TEXT:

━━━

Two years later, another trip was organised, this time to Beijing, following the Olympic Games that had recently been held there.

"It was about being able to give the next generation the opportunity of understanding a different culture, embracing it in a different way. Not from afar but up front."

Peter's vision was to go beyond the comfortable and in doing so help equip students for the world we live in today – to develop their worldliness and their willingness to accept diversity and inclusion, to become curious.

Miskimmin providing coaching advice to a hockey player

Miskimmin: "Language of Sport is universal, irrespective of which country you're in, religion different backgrounds" (photo: Hockey NZ)

In 2009, he got another opportunity to take a team to Asia, this time as coach of the New Zealand Junior Men’s Hockey team after they qualified for the Junior World Championships.

Remembering the impact his first trip to Pakistan had on himself and his teammates, Miskimmin invested time in preparing the young squad for the experience, both on and off the turf.

"You want the players to make sure they perform on the pitch, but if you prepare them [for the experience] off the pitch, they are in a better mindset to do that."

It would be an understatement to say the team did well. Ranked 12th going into the tournament, they just missed the finals, finishing in 4th place. A further success marker is that many of the team members went on to become Black Sticks players, building their hockey careers in Asia and going on to represent New Zealand at Olympic Games.

Peter and some hockey players at Stadium Hok Nasional in Malaysia

When he took students from Hutt International Boys' School to Malaysia in 2009, Miskimmin (far left) made sure the team got to experience what life was like in the country beyond the hockey turf (photo: Hutt International Boys' School)

Just prior to the Junior World’s, Peter was appointed CEO of Sport NZ, New Zealand’s crown agency responsible for promoting and supporting quality experiences in play, recreation and sport. Again Miskimmin’s of knowledge and connections with Asia would prove invaluable.

"We want all New Zealanders to reap the benefits of being physically active, from physical and mental health, education, to growing communities, community resilience to national pride; all of those come from being physically active."

Over the past twelve years, New Zealand’s ethnic makeup has become more diverse, with those identifying as Asian a rapidly growing group.

Already New Zealand's sport scene is benefitting from this, with growth in badminton, table tennis, basketball and volleyball. Other sports will grow in prominence as New Zealand further embraces trends from Asia.

━━━

Name the sports that the passage on Peter Miskimmin says are growing in New Zealand's sport scene.

INFORMATION PROVIDED:
━━━

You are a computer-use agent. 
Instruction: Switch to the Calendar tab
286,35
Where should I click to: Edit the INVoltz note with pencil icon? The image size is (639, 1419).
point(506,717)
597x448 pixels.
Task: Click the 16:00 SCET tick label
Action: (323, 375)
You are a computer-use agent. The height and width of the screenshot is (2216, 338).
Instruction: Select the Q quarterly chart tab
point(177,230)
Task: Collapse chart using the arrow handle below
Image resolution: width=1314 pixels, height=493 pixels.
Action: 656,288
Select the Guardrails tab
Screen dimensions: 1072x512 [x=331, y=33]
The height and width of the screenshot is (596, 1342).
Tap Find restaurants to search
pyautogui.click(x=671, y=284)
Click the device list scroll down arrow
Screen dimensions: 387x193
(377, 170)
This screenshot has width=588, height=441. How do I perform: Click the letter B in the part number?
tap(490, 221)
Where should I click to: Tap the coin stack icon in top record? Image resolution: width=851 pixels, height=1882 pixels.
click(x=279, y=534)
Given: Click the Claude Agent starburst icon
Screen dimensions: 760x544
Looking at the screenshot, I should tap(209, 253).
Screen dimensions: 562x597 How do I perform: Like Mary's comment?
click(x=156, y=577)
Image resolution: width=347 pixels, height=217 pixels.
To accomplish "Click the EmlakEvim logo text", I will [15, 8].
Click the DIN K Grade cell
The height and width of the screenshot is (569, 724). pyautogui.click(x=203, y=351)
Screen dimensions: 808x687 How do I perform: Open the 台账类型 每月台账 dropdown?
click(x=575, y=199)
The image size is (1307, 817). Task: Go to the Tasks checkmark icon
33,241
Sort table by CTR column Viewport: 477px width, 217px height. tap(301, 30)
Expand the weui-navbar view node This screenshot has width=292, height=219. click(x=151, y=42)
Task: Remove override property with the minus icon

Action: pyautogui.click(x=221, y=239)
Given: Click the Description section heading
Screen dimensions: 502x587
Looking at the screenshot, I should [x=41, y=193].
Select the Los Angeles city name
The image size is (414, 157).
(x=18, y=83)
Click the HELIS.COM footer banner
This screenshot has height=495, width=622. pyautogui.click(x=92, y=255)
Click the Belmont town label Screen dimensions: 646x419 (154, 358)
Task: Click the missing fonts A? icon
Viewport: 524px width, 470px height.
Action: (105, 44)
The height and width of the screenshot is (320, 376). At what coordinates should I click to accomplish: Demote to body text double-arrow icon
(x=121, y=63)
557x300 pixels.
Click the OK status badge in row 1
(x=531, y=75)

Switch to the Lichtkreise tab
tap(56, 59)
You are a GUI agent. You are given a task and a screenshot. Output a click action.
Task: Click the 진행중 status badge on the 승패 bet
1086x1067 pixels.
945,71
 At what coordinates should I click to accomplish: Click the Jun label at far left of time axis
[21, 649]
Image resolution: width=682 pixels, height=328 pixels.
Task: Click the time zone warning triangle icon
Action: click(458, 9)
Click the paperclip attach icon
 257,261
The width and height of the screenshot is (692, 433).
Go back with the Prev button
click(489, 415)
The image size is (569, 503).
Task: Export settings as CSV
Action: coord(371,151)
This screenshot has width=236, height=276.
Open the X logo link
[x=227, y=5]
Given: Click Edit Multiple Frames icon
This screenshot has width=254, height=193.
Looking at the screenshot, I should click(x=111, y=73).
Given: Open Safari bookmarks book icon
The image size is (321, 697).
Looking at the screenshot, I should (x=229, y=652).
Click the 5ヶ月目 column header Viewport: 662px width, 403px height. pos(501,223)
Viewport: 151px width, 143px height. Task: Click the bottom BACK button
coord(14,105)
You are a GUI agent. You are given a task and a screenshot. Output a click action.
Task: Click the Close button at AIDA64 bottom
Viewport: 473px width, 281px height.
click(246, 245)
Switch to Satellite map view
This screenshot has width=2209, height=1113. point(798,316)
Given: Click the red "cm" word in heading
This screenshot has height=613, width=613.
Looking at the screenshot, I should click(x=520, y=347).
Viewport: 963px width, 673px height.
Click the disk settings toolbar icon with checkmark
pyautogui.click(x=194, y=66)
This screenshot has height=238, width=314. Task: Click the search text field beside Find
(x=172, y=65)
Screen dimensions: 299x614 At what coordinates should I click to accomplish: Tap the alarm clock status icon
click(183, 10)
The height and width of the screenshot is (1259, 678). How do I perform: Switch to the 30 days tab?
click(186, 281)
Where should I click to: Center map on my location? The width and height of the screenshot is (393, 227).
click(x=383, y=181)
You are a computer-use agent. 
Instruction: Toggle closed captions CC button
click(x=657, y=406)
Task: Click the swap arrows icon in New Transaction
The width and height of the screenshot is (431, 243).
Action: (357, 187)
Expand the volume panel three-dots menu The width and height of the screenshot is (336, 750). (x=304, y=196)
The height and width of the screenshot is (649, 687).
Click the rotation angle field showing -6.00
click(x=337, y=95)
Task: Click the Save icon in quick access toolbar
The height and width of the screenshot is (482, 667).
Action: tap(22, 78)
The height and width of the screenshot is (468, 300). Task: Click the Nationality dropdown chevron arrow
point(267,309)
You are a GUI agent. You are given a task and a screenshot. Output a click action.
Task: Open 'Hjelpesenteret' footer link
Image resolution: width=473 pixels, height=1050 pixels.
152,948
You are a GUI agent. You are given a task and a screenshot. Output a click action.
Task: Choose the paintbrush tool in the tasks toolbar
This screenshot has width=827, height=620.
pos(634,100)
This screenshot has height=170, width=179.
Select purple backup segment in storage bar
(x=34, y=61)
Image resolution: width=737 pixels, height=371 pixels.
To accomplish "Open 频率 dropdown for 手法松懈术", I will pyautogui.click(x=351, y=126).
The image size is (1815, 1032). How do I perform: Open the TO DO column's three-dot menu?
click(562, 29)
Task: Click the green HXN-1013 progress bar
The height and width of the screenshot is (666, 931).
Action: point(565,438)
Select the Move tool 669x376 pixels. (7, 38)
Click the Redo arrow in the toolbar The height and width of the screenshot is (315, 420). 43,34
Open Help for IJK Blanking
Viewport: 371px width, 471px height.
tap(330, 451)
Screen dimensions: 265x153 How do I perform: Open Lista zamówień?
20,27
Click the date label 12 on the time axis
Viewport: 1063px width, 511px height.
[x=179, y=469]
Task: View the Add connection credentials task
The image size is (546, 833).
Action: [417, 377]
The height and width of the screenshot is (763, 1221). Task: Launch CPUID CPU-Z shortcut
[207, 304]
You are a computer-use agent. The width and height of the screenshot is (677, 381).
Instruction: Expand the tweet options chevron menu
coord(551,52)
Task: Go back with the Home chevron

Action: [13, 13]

━━━

RESPONSE TO THE TASK: Badminton, table tennis, basketball and volleyball.